Posted 9:41 pm  Saturday, February 16, 2013


Hawaii law would restrict freedoms
No one said it was going to be pretty. Standing up for the First Amendment often means standing by while offensive people do offensive things. But that’s what it’s all about; if we start putting restrictions on our freedoms based on what someone might think is offensive, then the Declaration of Independence, for example, would be the first thing to go.

Hawaii is now contemplating a law that would make it illegal to snap photos of celebrities in public. Rock stars and actors are testifying before the Hawaii state senate, in support of the bill — officially called the “Steven Tyler Act.”

“Rock legends Steven Tyler and Mick Fleetwood convinced a Hawaii Senate committee on Friday to approve a bill to protect celebrities or anyone else from intrusive paparazzi,” the Washington Post reported last week. “The state Senate Judiciary Committee approved the so-called Steven Tyler Act after the stars testified at a hearing, saying they want to fiercely protect the little privacy they have as public figures. The bill would give people power to sue others who take photos or video of their private lives in an offensive way.”

Tyler, who is worth upwards of $130 million, according to estimates, talked about how disruptive the press can be.

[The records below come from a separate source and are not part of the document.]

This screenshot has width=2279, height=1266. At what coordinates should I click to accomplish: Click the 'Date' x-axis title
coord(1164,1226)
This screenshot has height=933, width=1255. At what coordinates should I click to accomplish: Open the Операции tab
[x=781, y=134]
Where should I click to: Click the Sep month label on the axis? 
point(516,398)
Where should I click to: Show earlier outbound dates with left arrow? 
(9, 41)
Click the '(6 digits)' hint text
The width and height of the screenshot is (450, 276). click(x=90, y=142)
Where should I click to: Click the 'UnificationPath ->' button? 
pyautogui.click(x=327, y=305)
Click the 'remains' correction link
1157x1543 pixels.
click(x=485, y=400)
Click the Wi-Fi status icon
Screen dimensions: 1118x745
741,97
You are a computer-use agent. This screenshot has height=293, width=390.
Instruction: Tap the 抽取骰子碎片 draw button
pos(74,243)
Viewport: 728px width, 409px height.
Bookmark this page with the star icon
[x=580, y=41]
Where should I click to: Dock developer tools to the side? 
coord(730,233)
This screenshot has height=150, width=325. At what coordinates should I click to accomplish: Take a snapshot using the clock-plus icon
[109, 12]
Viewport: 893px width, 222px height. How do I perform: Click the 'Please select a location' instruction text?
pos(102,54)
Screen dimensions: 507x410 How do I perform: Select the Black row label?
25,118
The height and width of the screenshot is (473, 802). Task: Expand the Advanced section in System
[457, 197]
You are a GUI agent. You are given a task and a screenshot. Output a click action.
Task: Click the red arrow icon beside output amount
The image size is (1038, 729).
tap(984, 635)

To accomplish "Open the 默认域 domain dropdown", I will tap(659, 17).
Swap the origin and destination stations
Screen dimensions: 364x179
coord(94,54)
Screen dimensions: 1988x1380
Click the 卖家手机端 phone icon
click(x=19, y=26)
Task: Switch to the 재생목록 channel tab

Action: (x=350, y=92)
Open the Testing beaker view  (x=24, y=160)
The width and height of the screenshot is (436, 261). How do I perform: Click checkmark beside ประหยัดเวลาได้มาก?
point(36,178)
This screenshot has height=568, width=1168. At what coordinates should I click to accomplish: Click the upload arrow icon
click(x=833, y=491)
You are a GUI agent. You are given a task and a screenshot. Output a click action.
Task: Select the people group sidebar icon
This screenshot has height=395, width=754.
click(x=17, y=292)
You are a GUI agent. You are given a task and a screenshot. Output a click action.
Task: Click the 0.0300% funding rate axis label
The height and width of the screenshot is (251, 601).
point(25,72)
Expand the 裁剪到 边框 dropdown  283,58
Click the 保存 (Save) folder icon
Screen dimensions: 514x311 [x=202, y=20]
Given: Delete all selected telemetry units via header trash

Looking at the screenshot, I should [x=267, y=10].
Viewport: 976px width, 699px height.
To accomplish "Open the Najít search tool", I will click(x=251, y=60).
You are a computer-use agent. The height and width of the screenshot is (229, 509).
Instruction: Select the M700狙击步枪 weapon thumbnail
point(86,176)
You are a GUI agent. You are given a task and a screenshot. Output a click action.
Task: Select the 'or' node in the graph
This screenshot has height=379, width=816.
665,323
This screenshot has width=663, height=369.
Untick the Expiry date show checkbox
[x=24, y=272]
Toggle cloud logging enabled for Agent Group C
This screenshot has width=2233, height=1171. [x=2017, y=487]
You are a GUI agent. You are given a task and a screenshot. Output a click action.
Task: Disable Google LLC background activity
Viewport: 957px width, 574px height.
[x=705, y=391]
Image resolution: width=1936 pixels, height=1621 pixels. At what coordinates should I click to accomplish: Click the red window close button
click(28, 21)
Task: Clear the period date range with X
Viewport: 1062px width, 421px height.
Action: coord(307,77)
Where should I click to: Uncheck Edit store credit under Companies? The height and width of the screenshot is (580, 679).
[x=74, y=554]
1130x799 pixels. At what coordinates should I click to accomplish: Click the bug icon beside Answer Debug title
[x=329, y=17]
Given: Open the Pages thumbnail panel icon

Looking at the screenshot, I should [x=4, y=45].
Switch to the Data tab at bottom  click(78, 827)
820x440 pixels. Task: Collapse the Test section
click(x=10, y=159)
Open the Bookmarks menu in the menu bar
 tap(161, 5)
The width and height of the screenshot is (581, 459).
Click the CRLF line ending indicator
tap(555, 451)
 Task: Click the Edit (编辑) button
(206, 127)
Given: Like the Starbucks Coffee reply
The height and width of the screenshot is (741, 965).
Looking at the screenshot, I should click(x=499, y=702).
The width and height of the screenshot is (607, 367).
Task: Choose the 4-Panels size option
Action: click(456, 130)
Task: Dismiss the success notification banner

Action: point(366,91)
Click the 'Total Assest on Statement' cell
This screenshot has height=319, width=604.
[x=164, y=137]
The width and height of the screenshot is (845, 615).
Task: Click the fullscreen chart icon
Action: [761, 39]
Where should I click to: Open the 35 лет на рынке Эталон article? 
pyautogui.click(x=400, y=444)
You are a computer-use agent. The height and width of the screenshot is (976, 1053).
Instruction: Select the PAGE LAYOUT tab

“That’s what they do, they are just constantly taking from us,” Tyler told the fawning committee.

“Britney Spears and Avril Lavigne were among more than a dozen celebrities who submitted testimony supporting the bill along with the rockers,” the Post added.

Now, no one is saying that paparazzi aren’t annoying — except, maybe, the millions of people who buy the magazines and visit the celebrity-oriented web sites that pay them for the photos.

But we’re talking about basic First Amendment freedoms here.

As the Cato Institute explains, “Specifically, the bill would prohibit recording someone ‘in a manner that is offensive to a reasonable person,’ while that person is ‘engaging in a personal or familial activity.’”

But it doesn’t define the terms “offensive” or “reasonable,” and pretty much everything can be considered a “personal or familial activity.”

“The bill offers no exceptions for newsworthy content,” Cato explains. “It simply assumes that if a person is “engaging in a personal or familial activity with a reasonable expectation of privacy,” any photograph would be illegal.

Newspapers covering matters of public affairs (that may be personal or familial) could be snared by this statute.”

Even private citizens, who simply take out their iPhone to take a picture when a celebrity walks by, would be criminals.

“The penalties are severe, and include compensatory damages, treble punitive damages, and disgorgement of profits,” Cato continues. “Such penalties on a vague statute would easily chill speech far beyond the worst kind of paparazzi any celebrity can imagine.”

Remember, such celebrities actively sought their fame and fortune. Is it sad that they can’t jet off to Hawaii and enjoy a little quiet time? Sure.

But it’s not such a dire situation that the First Amendment freedoms of the press and of speech should be trampled to protect lifestyles of the rich and famous.